• [Saved data entries]
== == ==

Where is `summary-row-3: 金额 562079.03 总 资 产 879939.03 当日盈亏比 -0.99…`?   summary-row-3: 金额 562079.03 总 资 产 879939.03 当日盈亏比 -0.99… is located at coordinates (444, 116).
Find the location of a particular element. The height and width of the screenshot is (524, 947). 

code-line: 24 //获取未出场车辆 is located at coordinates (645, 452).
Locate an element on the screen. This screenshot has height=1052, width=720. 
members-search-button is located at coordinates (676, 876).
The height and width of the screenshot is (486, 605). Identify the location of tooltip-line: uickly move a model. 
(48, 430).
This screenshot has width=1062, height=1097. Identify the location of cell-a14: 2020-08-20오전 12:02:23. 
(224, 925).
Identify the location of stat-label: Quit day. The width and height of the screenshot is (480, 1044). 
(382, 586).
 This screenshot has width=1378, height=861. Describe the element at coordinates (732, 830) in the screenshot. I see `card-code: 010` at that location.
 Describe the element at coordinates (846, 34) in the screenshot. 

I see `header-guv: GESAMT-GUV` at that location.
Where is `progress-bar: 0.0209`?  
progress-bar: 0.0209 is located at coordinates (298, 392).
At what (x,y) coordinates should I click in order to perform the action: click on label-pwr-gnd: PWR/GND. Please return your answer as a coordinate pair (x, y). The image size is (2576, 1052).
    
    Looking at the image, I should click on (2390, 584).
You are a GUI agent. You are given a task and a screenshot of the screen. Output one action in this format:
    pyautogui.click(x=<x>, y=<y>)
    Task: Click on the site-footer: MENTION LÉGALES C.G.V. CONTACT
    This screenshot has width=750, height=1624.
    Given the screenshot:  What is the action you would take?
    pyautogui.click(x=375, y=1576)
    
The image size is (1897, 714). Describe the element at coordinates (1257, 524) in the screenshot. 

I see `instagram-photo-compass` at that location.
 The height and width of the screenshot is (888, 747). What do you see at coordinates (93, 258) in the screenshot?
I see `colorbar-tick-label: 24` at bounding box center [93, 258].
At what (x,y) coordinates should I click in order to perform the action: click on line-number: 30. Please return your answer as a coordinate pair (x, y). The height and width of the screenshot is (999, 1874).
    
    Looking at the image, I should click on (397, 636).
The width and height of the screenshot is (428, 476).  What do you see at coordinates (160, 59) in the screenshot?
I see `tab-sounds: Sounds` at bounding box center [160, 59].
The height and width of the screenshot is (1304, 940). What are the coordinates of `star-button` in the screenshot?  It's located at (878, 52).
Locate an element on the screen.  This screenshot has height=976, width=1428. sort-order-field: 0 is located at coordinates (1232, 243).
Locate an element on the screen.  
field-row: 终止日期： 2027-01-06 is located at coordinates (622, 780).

== == ==

• [Work required] Repeat the lines of the listing above, from the line with "Find the location" to the line with "members-search-button is located", including both of those lines.

• [Task solution]
Find the location of a particular element. The height and width of the screenshot is (524, 947). 

code-line: 24 //获取未出场车辆 is located at coordinates (645, 452).
Locate an element on the screen. This screenshot has height=1052, width=720. 
members-search-button is located at coordinates (676, 876).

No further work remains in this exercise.